The following Friday, Carter was notified that he was to receive the 2002 Nobel Peace Prize. Who says irony is dead?
Luckily, for his sake, the man who called Carter a loser isn’t the only one eating his words as a result of Friday’s Nobel Peace Prize announcement.
Many commentators have criticized comments made by Gunnar Berge, chairman of the committee that awarded the former president, for saying that this year’s award was “unequivocally” intended to criticize “the present U.S. administration.”
President Bush, in case you’re still in the mood for irony, was also a nominee for this year’s prize.
Such criticisms are shallow. They misrepresent the nature of the Nobel Peace Prize.
The selection committee is essentially a government panel, appointees of the Norwegian Parliament, meaning the frame of mind for deliberations is political from the start.
Further, the prizes must have some political context because recipients do not emerge from a vacuum.
Their work has a direct impact on the political world.
And by recognizing the work of some, the committee indirectly disparages the work of others.
In 1987, for example, Costa Rican President Oscar Arias Sanchez won for his work in orchestrating the Latin American peace plan.
The fact that the plan was necessary because of American support of the Contras could mean that Sanchez’s Nobel Peace Prize was also a criticism of the American administration.
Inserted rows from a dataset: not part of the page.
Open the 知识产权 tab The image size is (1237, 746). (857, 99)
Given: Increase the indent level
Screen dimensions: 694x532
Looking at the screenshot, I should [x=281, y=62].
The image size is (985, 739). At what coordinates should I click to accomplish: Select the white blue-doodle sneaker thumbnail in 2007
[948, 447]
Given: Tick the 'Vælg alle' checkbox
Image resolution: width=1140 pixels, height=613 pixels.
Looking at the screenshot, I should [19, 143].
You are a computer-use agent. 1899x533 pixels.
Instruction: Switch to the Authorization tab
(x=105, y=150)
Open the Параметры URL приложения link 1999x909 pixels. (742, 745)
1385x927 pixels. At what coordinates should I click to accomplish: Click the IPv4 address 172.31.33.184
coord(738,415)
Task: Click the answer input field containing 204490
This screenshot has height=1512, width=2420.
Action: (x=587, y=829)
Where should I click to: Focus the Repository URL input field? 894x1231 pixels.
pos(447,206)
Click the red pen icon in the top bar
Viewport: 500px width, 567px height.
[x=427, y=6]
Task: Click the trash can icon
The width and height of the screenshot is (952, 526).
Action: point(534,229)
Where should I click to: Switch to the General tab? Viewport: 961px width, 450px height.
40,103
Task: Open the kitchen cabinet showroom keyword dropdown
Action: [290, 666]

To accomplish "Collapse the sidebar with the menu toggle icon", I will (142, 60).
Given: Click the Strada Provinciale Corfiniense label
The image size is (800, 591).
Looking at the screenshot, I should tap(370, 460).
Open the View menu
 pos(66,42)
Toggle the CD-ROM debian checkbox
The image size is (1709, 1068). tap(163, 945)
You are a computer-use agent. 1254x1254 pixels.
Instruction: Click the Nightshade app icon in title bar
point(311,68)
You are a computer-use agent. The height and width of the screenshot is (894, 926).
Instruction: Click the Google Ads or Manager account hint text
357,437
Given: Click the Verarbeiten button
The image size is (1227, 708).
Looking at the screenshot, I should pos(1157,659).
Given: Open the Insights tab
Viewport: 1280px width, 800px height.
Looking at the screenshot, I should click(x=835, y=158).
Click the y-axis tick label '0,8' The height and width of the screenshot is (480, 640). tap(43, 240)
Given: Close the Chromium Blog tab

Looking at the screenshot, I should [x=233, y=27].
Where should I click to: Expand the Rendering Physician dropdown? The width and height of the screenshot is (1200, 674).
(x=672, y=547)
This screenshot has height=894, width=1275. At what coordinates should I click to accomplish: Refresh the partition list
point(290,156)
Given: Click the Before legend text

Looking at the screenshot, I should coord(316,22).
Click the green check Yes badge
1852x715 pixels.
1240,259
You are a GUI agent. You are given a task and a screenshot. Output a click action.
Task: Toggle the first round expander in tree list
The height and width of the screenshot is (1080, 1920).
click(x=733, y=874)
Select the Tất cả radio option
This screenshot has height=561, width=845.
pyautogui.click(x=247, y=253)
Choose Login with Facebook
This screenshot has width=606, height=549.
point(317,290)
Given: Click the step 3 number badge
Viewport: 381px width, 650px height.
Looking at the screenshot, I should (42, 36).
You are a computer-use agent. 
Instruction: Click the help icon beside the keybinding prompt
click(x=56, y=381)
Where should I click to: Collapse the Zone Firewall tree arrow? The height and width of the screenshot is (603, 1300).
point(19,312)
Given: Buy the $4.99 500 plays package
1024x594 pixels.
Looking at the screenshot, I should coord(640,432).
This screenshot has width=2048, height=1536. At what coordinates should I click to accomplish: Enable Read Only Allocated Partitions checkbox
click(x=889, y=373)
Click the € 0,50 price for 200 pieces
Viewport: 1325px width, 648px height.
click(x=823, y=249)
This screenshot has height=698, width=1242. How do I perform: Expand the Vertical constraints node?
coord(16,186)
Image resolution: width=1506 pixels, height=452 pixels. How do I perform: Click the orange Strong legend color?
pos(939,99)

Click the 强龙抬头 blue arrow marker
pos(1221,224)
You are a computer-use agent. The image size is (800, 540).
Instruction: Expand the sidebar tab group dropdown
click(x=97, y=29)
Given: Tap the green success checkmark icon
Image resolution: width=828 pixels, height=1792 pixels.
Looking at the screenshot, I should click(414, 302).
The committee also shows favoritism in its choices.
This was abundantly clear just two years ago when Kim Dae-jung of South Korea received the prize for his efforts to assuage tense relations with North Korea.
The committee did not reciprocate by awarding North Korea’s Kim Jong Il, implying either that these negotiations were one-sided or that only South Korea’s effort counted.
Do we really have the right to cry about the politicization of the prizes when they have been equally (and sometimes far more) political in the past?
For us to do so now shows either ignorance of or indifference to previous controversies, and I’m not sure which is better.
What has surfaced from this year’s Nobel Peace Prize is nothing new if our concern is that the awards are political.
Our collective outrage is a variation on the “Don’t say that about my sister” doctrine. Criticism is fine when it comes from within.
To use the metaphor my doctrine implies, I could say anything I wanted about my own sister.
But if you said something similar to my own remarks, it would be cause for a fight.
Similarly, criticism of American policy is suitable when it comes from Americans.
But from others, as was evident during the recent German elections and protests in foreign capitals, it unifies Americans in a way that war cannot.
Are we really so thin-skinned that we would admonish a man simply for verbalizing what should be abundantly clear to us?
American policy should not be assembled by the arguments of yes-men — especially our foreign policy, since it directly affects everyone in the world.
Our foreign policy should acknowledge that the stands we take will not always be popular.
We should see Berge’s remarks as an opportunity to assert who we are and what we stand for.
Criticism of criticism does nothing.
Only when we stand up to the negative comments of others will our policies begin to lead others in a positive way.
Keegan Drake
is columnist at the Oklahoma Daily at the University of Oklahoma. His column appears courtesy of U-Wire.